● **Dataset**:
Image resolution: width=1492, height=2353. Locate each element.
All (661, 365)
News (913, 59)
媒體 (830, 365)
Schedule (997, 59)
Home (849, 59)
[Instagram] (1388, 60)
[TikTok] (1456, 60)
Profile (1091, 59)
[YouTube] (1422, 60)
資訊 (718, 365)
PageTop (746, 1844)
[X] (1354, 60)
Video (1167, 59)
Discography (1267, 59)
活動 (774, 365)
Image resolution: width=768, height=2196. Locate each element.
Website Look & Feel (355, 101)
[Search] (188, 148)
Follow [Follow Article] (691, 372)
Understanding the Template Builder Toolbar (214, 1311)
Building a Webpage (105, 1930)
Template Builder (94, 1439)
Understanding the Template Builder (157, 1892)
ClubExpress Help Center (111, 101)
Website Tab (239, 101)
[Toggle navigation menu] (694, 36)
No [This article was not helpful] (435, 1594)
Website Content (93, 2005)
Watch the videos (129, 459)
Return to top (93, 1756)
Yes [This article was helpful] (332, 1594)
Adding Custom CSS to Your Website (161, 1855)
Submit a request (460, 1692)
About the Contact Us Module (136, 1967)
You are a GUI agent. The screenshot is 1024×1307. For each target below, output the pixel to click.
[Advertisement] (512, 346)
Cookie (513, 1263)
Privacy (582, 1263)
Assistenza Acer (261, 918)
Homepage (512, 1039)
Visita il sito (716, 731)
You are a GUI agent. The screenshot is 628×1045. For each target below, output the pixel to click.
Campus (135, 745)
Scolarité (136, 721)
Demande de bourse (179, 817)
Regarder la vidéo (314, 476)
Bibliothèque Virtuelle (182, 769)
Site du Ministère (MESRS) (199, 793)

● **Exercise directions**:
Could you output all of the lines above, from first to last, in their original order and with no character changed?

● **Expected answer**:
Image resolution: width=1492, height=2353. Locate each element.
All (661, 365)
News (913, 59)
媒體 (830, 365)
Schedule (997, 59)
Home (849, 59)
[Instagram] (1388, 60)
[TikTok] (1456, 60)
Profile (1091, 59)
[YouTube] (1422, 60)
資訊 (718, 365)
PageTop (746, 1844)
[X] (1354, 60)
Video (1167, 59)
Discography (1267, 59)
活動 (774, 365)
Image resolution: width=768, height=2196. Locate each element.
Website Look & Feel (355, 101)
[Search] (188, 148)
Follow [Follow Article] (691, 372)
Understanding the Template Builder Toolbar (214, 1311)
Building a Webpage (105, 1930)
Template Builder (94, 1439)
Understanding the Template Builder (157, 1892)
ClubExpress Help Center (111, 101)
Website Tab (239, 101)
[Toggle navigation menu] (694, 36)
No [This article was not helpful] (435, 1594)
Website Content (93, 2005)
Watch the videos (129, 459)
Return to top (93, 1756)
Yes [This article was helpful] (332, 1594)
Adding Custom CSS to Your Website (161, 1855)
Submit a request (460, 1692)
About the Contact Us Module (136, 1967)
You are a GUI agent. The screenshot is 1024×1307. For each target below, output the pixel to click.
[Advertisement] (512, 346)
Cookie (513, 1263)
Privacy (582, 1263)
Assistenza Acer (261, 918)
Homepage (512, 1039)
Visita il sito (716, 731)
You are a GUI agent. The screenshot is 628×1045. For each target below, output the pixel to click.
Campus (135, 745)
Scolarité (136, 721)
Demande de bourse (179, 817)
Regarder la vidéo (314, 476)
Bibliothèque Virtuelle (182, 769)
Site du Ministère (MESRS) (199, 793)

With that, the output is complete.